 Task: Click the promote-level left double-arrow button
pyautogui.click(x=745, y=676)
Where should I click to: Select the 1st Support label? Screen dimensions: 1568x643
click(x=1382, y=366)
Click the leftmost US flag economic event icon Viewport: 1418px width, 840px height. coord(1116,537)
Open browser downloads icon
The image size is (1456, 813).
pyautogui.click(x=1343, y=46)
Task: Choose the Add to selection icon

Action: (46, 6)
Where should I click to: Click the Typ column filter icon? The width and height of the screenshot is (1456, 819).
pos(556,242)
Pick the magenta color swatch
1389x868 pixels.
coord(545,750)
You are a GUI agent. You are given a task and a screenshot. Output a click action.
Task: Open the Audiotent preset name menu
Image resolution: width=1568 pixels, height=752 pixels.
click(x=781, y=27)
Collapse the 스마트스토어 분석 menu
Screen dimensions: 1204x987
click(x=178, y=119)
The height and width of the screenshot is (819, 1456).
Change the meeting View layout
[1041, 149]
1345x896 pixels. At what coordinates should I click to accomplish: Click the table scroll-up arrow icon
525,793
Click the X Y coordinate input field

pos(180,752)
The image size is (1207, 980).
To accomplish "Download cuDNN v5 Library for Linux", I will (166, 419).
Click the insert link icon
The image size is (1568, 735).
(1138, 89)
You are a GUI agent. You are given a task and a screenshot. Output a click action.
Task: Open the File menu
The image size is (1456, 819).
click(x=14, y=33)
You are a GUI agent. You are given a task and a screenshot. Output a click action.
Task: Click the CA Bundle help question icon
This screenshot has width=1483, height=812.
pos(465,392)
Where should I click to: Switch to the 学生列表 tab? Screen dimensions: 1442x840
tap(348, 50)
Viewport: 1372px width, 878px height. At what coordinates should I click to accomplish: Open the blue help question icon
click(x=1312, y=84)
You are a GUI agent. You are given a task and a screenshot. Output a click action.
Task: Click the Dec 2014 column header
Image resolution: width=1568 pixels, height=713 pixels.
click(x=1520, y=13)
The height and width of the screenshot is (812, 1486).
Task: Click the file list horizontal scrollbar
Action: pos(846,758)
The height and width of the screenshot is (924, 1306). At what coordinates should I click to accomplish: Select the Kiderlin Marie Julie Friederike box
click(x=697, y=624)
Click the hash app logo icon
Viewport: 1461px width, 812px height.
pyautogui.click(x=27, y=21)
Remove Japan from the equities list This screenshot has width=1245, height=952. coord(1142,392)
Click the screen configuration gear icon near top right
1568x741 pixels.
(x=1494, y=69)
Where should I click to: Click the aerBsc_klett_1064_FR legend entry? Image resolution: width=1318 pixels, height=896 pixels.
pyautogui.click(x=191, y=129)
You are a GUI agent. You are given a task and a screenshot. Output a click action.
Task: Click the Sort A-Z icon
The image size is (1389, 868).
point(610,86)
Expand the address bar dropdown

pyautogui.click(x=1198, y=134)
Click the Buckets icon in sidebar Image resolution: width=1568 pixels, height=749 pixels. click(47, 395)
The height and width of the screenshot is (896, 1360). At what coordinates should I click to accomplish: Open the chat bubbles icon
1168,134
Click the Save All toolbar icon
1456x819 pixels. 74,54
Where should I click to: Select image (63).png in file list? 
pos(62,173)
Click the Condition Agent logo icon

= = =

The response should consist only of the lines from the one containing "Task: Click the Sort A-Z icon" to the end of the material above, both included.

Written reply:
Task: Click the Sort A-Z icon
The image size is (1389, 868).
point(610,86)
Expand the address bar dropdown

pyautogui.click(x=1198, y=134)
Click the Buckets icon in sidebar Image resolution: width=1568 pixels, height=749 pixels. click(47, 395)
The height and width of the screenshot is (896, 1360). At what coordinates should I click to accomplish: Open the chat bubbles icon
1168,134
Click the Save All toolbar icon
1456x819 pixels. 74,54
Where should I click to: Select image (63).png in file list? 
pos(62,173)
Click the Condition Agent logo icon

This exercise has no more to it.